Obesity and Depression Leads to Sleepiness

According to new research, obesity and depression are but two of the main reasons why an individual might feel sleepy during the daytime. This conclusion was reached after three studies conducted by Penn State researchers with a random sample of 1,741 adults.

The study found that obesity and emotional stress are the root causes for sleepiness and fatigue during the daytime. It also found that insufficient sleep and obstructive sleep apnea play roles in exacerbating the condition. These two are also linked to other medical conditions such as high blood pressure, heart disease, stroke, depression, diabetes, obesity and accidents.

According to Alexandros Vgontzas MD, the study lead for the three studies, “The ‘epidemic’ of sleepiness parallels an ‘epidemic’ of obesity and psychosocial stress. Weight loss, depression and sleep disorders should be our priorities in terms of preventing the medical complications and public safety hazards associated with this excessive sleepiness.”

One of the studies was a seven year follow up, with 222 adults who reported excessive daytime sleepiness or EDS. With those with EDS, weight gain was one of the biggest predicting factor. He added, “In fact, our results showed that in individuals who lost weight, excessive sleepiness improved.”

Those from the same group who developed EDS within the same timespan was also reviewed.
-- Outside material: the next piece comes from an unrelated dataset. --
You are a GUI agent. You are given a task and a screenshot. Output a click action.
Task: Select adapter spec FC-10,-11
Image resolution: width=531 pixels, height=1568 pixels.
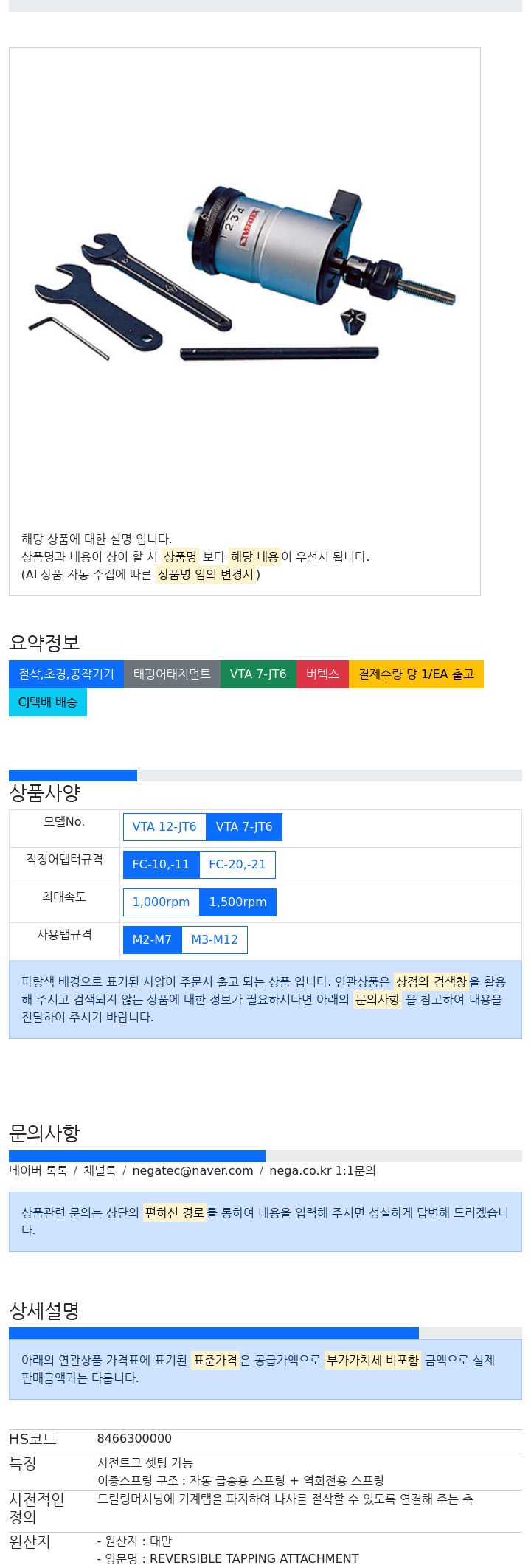[x=161, y=865]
The findings showed, which researchers saying that this was for the time, that depression and obesity were the top risk factors for new-onset excessive sleepiness.
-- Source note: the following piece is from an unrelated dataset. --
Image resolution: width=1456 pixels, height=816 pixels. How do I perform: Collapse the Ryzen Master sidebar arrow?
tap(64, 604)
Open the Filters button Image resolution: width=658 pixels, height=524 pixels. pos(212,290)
The third study, with a population of 103 research volunteers, found once again that depression and obesity were amongst the best indicators for EDS. He further added, “The primary finding connecting our three studies are that depression and obesity are the main risk factors for both new-onset and persistent excessive sleepiness.”

The study found that the rate of new onset excessive sleepiness was eight percent and the rate of persistent daytime sleepiness was 38 percent. These three studies were presented at SLEEP 2012 at the 26th annual meeting of the Associated Professional Sleep Societies (APSS) in Boston.